* Work item: For each line in the material below that holds "computer", copy that line.

* Material for this task:
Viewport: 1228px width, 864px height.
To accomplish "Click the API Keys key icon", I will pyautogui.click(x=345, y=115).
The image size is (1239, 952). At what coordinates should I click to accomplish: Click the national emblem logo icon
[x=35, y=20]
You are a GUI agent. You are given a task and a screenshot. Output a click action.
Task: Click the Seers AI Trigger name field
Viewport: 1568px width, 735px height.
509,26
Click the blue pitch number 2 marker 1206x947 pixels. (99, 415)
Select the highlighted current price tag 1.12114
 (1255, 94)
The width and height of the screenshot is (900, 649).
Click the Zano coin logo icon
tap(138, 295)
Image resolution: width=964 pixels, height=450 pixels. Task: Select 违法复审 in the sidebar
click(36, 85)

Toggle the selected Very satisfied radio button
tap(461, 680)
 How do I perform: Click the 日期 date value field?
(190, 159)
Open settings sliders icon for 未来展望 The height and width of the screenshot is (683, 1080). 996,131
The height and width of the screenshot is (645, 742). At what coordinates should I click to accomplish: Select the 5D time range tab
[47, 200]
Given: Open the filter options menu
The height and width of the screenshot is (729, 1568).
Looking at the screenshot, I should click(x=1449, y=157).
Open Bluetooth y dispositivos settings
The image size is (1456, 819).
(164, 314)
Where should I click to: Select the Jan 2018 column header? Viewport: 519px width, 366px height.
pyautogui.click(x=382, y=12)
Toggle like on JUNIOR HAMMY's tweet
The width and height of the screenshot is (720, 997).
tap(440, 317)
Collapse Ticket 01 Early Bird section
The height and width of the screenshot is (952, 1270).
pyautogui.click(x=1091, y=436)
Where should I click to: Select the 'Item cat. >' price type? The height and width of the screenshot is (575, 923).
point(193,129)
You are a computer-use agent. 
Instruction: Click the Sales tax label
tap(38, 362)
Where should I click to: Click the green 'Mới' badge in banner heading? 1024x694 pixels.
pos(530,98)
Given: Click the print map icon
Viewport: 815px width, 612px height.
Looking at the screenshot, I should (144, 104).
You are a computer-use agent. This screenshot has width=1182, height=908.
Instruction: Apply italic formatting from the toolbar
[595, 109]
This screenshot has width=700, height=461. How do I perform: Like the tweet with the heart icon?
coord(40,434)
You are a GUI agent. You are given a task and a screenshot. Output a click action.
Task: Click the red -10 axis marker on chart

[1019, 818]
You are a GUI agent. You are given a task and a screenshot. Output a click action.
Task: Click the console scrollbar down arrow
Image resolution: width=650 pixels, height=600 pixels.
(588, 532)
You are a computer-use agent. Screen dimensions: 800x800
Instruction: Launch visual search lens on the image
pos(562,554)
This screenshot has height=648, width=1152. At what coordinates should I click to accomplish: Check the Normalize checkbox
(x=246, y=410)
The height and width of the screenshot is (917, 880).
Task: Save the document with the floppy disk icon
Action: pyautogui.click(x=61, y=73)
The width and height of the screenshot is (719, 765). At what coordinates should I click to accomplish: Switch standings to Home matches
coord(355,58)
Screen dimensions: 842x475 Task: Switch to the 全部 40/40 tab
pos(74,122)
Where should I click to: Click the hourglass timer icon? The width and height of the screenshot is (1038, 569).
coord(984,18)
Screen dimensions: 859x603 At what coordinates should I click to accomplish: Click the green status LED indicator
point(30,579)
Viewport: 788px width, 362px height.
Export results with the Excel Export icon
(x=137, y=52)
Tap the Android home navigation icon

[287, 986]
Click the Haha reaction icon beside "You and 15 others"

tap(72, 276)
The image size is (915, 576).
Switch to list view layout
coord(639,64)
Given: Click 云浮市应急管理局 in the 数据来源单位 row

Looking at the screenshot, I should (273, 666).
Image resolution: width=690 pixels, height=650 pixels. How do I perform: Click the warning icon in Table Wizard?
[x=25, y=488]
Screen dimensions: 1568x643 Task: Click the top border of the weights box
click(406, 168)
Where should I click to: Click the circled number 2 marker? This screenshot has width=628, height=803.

* Output:
You are a computer-use agent. 
You are a computer-use agent. This screenshot has width=1182, height=908.
You are a computer-use agent. Screen dimensions: 800x800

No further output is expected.